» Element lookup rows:
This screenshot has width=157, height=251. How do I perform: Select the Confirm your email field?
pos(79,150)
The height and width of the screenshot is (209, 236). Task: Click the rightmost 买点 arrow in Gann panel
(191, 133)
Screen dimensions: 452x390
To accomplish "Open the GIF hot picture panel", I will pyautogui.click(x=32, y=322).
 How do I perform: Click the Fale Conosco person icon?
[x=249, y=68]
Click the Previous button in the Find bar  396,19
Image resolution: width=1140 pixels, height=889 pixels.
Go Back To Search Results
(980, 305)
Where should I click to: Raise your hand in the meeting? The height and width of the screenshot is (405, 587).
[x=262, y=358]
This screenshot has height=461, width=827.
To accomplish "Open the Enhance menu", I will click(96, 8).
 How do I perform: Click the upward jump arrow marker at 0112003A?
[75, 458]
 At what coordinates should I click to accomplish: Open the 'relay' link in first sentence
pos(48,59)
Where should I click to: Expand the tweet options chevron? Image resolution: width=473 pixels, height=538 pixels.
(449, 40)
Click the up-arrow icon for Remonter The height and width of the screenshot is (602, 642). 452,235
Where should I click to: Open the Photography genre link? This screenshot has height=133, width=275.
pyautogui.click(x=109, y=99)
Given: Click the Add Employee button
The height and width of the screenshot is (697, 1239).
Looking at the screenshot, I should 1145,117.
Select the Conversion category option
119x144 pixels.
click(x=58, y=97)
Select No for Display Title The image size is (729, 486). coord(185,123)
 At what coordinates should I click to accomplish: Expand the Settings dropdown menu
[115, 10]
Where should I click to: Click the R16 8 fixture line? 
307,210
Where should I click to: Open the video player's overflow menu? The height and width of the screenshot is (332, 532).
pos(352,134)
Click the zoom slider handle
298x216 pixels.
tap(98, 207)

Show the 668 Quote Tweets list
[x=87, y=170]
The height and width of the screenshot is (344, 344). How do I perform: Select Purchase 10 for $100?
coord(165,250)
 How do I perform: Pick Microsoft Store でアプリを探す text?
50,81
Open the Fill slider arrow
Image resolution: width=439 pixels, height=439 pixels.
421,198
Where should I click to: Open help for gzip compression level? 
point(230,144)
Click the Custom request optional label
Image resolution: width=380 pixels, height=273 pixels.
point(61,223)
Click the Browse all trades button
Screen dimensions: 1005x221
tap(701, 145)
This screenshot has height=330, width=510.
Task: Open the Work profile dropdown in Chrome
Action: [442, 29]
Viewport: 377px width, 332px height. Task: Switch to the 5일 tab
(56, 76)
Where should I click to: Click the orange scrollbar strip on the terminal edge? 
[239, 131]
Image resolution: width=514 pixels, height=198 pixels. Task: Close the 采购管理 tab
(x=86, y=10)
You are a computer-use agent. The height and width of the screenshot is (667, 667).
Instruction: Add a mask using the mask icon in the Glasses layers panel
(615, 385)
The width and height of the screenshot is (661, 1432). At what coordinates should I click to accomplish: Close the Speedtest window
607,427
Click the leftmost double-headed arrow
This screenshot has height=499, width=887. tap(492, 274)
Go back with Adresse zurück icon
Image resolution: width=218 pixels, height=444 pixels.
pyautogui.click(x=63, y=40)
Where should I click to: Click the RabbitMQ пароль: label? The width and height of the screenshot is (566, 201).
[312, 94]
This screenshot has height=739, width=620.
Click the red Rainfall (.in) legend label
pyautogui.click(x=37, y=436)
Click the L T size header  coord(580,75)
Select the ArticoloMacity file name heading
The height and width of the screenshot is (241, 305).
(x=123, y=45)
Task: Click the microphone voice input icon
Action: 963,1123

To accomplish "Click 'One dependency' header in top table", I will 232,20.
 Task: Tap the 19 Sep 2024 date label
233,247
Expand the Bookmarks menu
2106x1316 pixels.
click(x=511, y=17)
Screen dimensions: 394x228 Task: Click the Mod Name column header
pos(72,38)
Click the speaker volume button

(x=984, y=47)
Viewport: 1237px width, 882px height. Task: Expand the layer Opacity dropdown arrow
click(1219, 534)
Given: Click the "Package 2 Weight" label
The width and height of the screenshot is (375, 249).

» Exercise description: Return every line of the rows above that contains the word "Expand", matching its capitalization exactly.

» In response:
Where should I click to: Expand the tweet options chevron? Image resolution: width=473 pixels, height=538 pixels.
 At what coordinates should I click to accomplish: Expand the Settings dropdown menu
Expand the Bookmarks menu
Viewport: 1237px width, 882px height. Task: Expand the layer Opacity dropdown arrow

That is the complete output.